You know: in a foolish, undiscriminating way, I've been happy these last few months. I don't know why. I just am. I love my friends; I love my pupils; I love what I read; I -- dammit -- love my thoughts. I love the taste of oranges.
Thornton Wilder in a letter to Gertrude Stein, Aug 14, 1936

Wednesday, July 14, 2010

ITALICS MINE (5)


Certain things are within one's control at first, whereas the subsequent stages carry us along with a force all their own and leave us no way back. People who have jumped off a cliff retain no independent judgment and cannot offer resistance or slow the descent of their bodies in freefall: that irrevocable leap strips away all deliberation and regret, and they cannot help but arrive at an outcome they would have been free to reject at the outset. Just so, once the mind has submitted to anger, love, or the other passions, it's not allowed to check its onrush: its own weight and the downward-tending nature of vices must -- must -- carry it along and drive it to the depths.

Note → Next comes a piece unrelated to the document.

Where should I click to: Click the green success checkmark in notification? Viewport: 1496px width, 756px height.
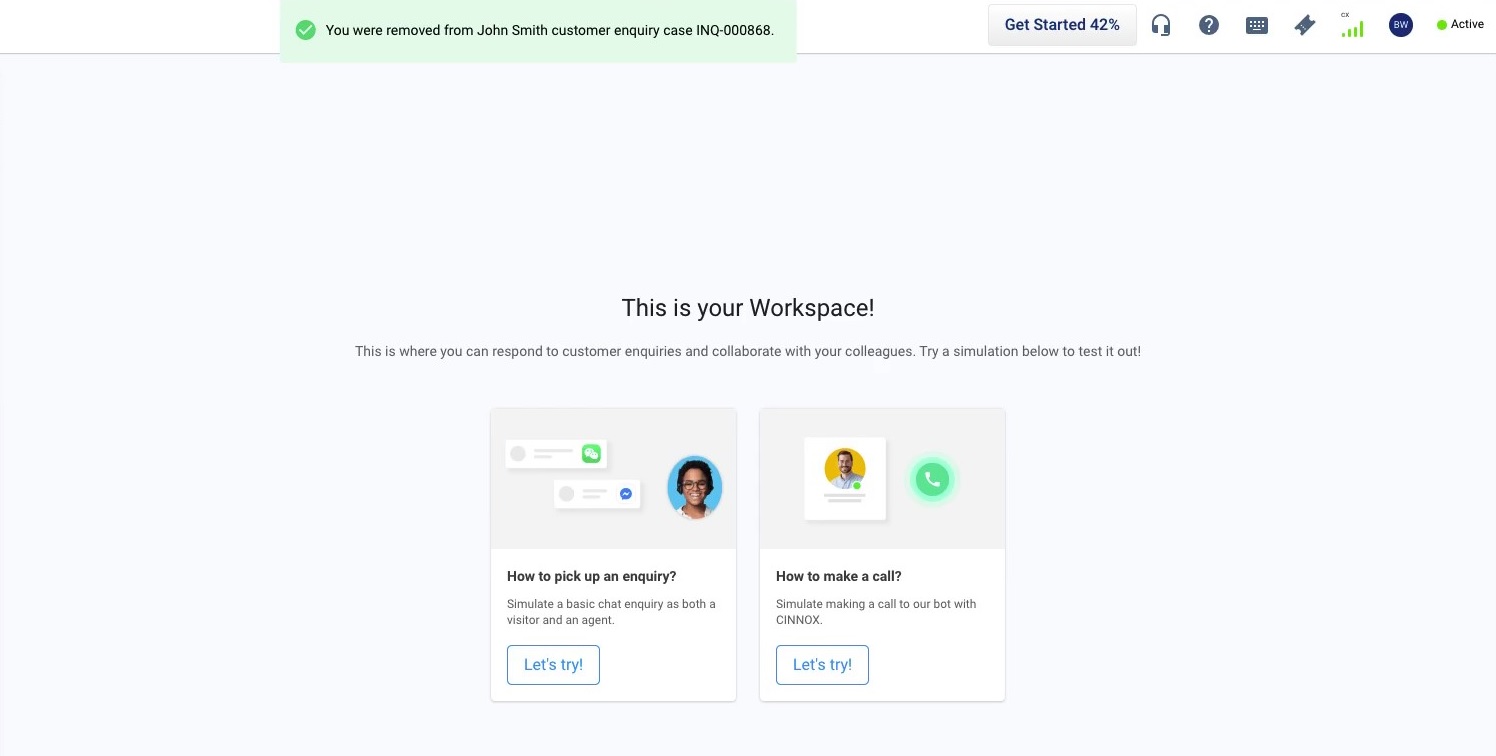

Lucius Annaeus Seneca, On Anger, 7(4)
Translated by Robert A. Caster
University of Chicago Press

1 comment:

  1. That's a problematic analogy between gravity and emotion. Perhaps Seneca should have listened to Artemidorus.

    It's amazing that there was no emotional taxonomy of the facial muscles until the 1960's. Emotions are difficult to control, but not in the same way gravity is.